TEXT SHOWN —
START

We’ve all experienced the post-fight awkwardness of trying to start a normal conversation and make things feel normal again. If your partner is still mad, you won’t get the resolve you hope for.
So, what can you do if a guy is mad at you?
My first piece of advice would be to give your man space. Women are sometimes called “fixers,” because of their overwhelming urge to make everything better right away.
This can be from a desire to make their partner feel better, or their discomfort at being around an angry man.
Men don’t function like that. They need to sit with their feelings for some time to process them. Only when they have had a chance to understand their anger can the two of you come together to solve it!
How to Approach Him
Once your man has calmed down and seems to be in higher spirits, then you can approach him.
If you want to know if he’s feeling better, the best thing to do would be to ask him. Assuming anything about your partner’s feelings is a sure way to kick up another fight.
If your man gives you the “okay,” you can open up a healing conversation. If you have some fault, now is the time to own up to it!
Start with a sincere apology from the heart. This means that you should avoid making assumptions about how you made him feel and any excuses.
Lastly, don’t demand an apology in return. Apologies need to be given openly and feely to mean something. If your guy had some fault, too, he should feel comfortable apologizing at his speed.
Remember, men don’t pick up on the cues as quickly as women, so you may have to wait. Just don’t wait too long.
Remember that you are your biggest advocate. If your man hurt you, much like you hurt him, he should know about it.
This is the only way for both of you to take accountability and become stronger together!
Why Do Men Stay Mad?
It can be frustrating when you feel like your partner is not on the same page. Why does he stay mad for so long?
If you worry that you’re the problem – have no fear. There is some simple science behind it all!
Experts say that men stay mad longer because their anger comes from a place of fear. Fear is one of the strongest emotions and can be hard for anyone to tackle internally.
They may be uncertain how you will react once they process their anger, thereby prolonging coming together to talk about the fight.
Along with fear, anger is often tied into jealously and sadness for men. These emotions are very powerful for most people, but to hold onto that anger is a great way for someone to prolong finding a resolution – especially if they want to stay mad.
While this may be the case for some men, it is most likely the fear guiding their stubbornness to let go. This is why it is so important to give your man a little space, so he has the room to process without anyone making things worse.
How Long Does It Generally Take To Stop Being Angry?
Anger is tied to so many things we humans feel and do.
With anger, there are a ton of underlying emotions that come with it. It is never as simple as just being angry from rage to jealously.
Did you know that this has a lot to do with your brain function?

END

PROBLEMS TO SOLVE —
A - Which section headings appear in the text on handling a partner's anger? List every one.
B - Could you pick up the text on handling a partner's anger after its final sentence and keep writing it?

ENTRIES —
START

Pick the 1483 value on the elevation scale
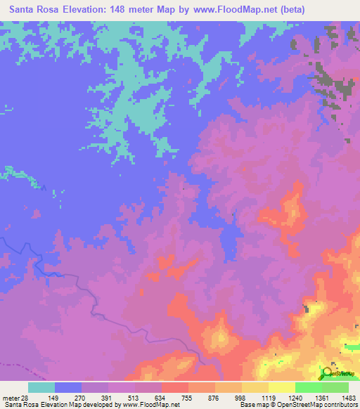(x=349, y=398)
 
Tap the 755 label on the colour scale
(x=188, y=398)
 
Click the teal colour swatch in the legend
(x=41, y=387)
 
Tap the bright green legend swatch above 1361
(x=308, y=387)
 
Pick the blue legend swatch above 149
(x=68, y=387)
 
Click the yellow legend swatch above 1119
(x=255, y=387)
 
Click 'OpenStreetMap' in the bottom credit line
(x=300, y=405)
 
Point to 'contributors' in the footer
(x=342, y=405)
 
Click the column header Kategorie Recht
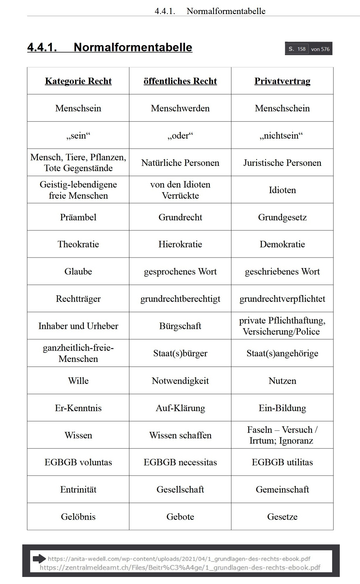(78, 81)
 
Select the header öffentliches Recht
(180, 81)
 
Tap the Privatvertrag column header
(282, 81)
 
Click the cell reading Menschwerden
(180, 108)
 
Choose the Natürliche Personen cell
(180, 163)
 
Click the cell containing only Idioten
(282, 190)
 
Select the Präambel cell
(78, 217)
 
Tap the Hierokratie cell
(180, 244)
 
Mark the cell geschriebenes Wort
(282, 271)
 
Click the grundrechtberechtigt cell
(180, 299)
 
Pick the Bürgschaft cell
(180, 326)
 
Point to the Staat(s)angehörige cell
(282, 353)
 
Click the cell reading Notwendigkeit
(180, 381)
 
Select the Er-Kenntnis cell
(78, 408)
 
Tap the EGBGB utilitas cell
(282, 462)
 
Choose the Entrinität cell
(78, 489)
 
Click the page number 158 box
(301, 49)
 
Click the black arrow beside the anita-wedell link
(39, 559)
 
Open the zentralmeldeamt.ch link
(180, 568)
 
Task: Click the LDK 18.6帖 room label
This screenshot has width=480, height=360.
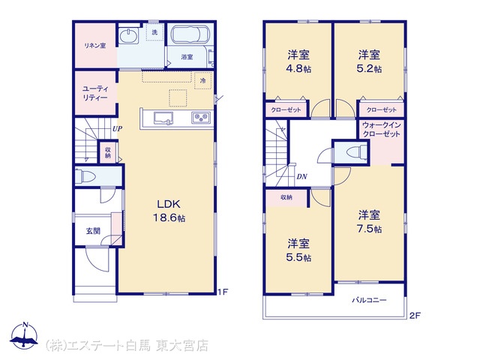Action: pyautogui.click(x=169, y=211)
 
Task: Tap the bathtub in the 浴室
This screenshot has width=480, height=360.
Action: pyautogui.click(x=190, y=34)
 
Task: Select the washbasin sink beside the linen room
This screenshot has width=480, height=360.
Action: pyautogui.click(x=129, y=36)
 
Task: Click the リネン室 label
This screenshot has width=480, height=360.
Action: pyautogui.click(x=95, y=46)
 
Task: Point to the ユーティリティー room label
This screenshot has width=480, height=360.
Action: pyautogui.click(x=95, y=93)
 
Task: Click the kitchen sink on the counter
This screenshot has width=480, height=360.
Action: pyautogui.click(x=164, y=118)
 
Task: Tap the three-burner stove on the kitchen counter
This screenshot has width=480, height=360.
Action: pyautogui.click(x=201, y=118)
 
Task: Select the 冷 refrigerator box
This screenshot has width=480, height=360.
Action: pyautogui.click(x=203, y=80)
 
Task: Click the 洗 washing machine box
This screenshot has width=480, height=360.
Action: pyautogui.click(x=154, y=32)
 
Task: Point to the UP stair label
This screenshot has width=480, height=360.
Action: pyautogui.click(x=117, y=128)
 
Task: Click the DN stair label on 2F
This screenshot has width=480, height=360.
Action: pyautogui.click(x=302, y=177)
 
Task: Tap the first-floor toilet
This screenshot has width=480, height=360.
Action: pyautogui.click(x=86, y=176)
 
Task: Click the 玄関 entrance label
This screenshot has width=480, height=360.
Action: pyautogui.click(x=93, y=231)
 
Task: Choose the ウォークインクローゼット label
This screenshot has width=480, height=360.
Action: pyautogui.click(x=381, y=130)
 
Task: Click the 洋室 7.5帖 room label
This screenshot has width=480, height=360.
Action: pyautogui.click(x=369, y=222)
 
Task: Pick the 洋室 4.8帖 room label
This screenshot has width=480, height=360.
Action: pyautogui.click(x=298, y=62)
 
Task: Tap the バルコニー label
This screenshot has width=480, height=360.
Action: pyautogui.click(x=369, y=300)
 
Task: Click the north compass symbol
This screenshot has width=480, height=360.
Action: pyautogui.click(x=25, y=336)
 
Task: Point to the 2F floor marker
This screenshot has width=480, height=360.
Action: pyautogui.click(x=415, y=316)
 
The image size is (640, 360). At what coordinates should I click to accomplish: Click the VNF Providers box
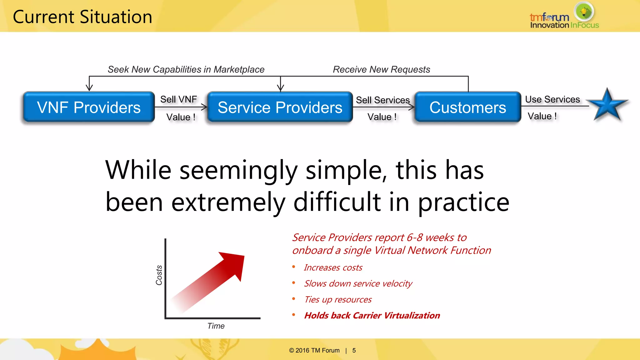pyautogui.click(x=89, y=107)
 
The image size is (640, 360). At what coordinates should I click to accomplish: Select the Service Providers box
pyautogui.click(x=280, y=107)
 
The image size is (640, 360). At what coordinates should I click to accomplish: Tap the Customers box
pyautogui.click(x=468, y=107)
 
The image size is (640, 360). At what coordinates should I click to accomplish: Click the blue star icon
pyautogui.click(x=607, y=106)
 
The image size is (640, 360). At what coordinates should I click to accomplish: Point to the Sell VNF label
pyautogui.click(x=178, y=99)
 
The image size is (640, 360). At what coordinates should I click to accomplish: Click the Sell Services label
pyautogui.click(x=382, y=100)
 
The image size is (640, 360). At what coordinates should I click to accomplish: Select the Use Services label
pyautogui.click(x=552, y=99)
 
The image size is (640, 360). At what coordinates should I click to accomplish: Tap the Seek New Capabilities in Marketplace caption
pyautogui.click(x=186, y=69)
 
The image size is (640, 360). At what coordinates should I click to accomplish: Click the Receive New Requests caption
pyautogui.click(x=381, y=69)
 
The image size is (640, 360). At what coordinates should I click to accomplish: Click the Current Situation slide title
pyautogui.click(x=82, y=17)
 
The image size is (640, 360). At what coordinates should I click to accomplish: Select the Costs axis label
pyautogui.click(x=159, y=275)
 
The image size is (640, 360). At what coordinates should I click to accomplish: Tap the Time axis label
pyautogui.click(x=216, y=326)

END
START

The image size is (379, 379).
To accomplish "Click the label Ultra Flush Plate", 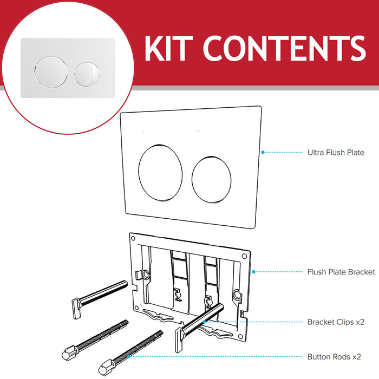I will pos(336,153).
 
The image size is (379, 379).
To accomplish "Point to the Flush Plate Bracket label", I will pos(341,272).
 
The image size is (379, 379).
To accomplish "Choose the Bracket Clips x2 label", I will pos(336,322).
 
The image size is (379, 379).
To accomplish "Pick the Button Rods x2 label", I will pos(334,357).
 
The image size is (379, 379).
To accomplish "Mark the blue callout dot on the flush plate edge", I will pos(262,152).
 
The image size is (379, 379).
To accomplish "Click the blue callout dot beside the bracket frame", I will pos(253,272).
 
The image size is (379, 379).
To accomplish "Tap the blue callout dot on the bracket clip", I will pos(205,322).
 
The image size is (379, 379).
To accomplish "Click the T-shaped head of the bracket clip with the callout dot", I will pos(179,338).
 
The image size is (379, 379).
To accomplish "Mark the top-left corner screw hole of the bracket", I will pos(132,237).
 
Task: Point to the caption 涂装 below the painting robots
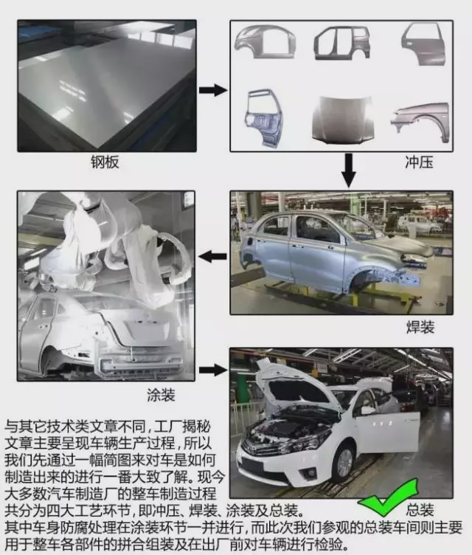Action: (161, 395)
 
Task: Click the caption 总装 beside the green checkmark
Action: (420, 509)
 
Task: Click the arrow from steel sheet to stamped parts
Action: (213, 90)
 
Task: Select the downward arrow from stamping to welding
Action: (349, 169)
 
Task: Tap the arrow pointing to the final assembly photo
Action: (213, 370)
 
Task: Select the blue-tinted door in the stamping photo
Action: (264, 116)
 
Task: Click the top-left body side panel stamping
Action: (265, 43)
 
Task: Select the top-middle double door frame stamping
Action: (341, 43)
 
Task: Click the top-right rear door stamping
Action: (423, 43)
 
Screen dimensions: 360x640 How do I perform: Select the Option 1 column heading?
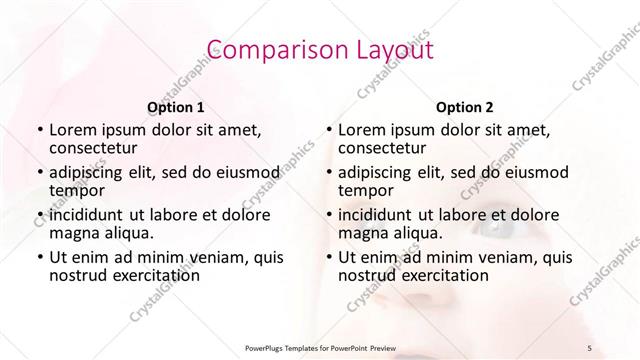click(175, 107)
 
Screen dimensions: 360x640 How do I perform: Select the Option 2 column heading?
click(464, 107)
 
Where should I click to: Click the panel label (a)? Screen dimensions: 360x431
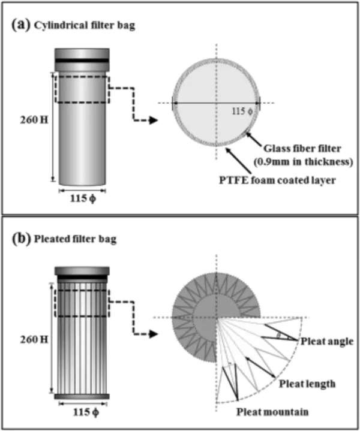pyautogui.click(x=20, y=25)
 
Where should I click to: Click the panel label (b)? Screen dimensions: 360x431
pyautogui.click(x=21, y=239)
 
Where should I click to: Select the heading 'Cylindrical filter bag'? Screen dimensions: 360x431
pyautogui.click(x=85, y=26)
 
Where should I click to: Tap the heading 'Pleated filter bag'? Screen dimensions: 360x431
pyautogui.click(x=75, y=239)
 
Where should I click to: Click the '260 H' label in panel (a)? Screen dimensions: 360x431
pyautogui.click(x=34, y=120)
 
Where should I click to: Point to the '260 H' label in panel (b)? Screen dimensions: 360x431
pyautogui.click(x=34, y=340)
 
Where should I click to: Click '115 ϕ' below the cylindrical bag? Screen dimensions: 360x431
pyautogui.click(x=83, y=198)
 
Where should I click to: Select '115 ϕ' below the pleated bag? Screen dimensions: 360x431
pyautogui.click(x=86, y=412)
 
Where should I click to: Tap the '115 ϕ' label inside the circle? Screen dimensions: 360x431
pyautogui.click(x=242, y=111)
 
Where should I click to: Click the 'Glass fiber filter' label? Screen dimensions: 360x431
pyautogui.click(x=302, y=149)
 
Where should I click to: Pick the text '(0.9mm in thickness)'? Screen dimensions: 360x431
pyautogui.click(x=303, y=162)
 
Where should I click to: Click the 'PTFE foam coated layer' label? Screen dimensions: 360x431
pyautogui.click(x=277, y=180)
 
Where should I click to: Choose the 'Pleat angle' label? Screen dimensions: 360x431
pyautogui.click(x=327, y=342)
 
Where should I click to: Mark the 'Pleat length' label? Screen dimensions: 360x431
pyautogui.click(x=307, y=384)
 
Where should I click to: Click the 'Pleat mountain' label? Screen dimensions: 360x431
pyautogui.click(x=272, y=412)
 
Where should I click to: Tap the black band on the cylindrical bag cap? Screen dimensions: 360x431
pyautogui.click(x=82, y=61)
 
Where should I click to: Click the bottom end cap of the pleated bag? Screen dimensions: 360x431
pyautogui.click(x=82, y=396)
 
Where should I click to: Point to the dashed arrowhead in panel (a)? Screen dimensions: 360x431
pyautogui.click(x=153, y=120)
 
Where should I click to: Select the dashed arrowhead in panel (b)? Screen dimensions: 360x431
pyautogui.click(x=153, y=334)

END

FINAL RESULTS —
A -
- How to Approach Him
- Why Do Men Stay Mad?
- How Long Does It Generally Take To Stop Being Angry?

B -
Anger has its specific wiring board in our brain. Once the anger wiring is triggered, for whatever reason, your heart rate will increase, and you may notice other physical reactions as well.
You might begin to shake or have a hard time letting go of your anger. Those reactions are how your brain is processing the information.
Brain experts say that it takes a full 90 seconds for your brain to begin calming down your mind and body after triggering anger.
Note that these 90 second moments of anger are triggered by smaller experiences and not major life events – which are much more complicated.
Can You Be Angry At Somebody You Love?
You absolutely can be angry with someone that you love.
We attach so much of our energy and passion when we are in love so, it shouldn’t come as a surprise to know that this same passion can lead to a bit of anger. When we feel so passionately about something or someone, it is hard not to take the little things personally.
This is because we expect the person we love to always be on our side, and whether or not you believe it, they are still on your side even when one person gets angry with the other.
You want to give the person you love everything you have to succeed in the relationship. This includes the good, the bad, and the ugly.
So, don’t view your anger as a weakness in the relationship but as another building block to strengthen your relationship overall. Once the two of you have overcome your anger, you will have a better sense that there is nothing that the two of you can’t get through together.
What To Do If Your Man Is Ignoring You?
Have you ever stormed away after a fight with your man, and once you’re alone, start regretting the things you’ve said? He has, too.
So what do you do when your man is giving you the silent treatment after a fight?
Your man is setting a clear boundary, whether he knows it or not. He is telling you that it is not the time to talk about it, and he is not emotionally ready to “work things out.”
But don’t worry, at one point, he will be.
Instead of spinning off in your mind thinking about all the bad things that can happen, take his silence as a gift. Use that time to process your emotions after a fight and find a peaceful solution within yourself.
You can’t fix anything if both of you are still in a place of contention. Don’t worry. The silence won’t last forever! I’ve never known a man who doesn’t like to talk.
Follow your man’s lead. He will let you know when he’s ready.
How Can I Help My Guy Move On?
Moving on after a fight is only possible when the two people involved are ready.
If your guy is showing you signs that he isn’t ready, like ignoring you are asking for space, try to respect that.
He might tell you that he can’t emotionally process what has happened yet. Respect the boundaries he puts up.
You really shouldn’t focus on him after a fight. It would be best to look inward, focus on yourself, and set your own emotional boundaries.
Figuring out how you will approach your man when he is ready is a great way to help each other move on from the fight.
Remember, the goal is to repair what was cracked and not make the crack bigger!
Don’t Punish Each Other
Especially if something was said that hit you right in the heart, don’t tit for tat. Continuing the conflict will only make things worse.
Instead, clearly express to him how he hurt you so that he can learn not to do it again. The same should be said for him.
Don’t get defensive if he tells you about how you hurt him. This is his way of holding you accountable as well.
If there is love there, both of you will want to resolve the issue. Just remember to do it at each other’s own pace.
Wrapping It Up!
Anger is one of the most complicated emotions to process.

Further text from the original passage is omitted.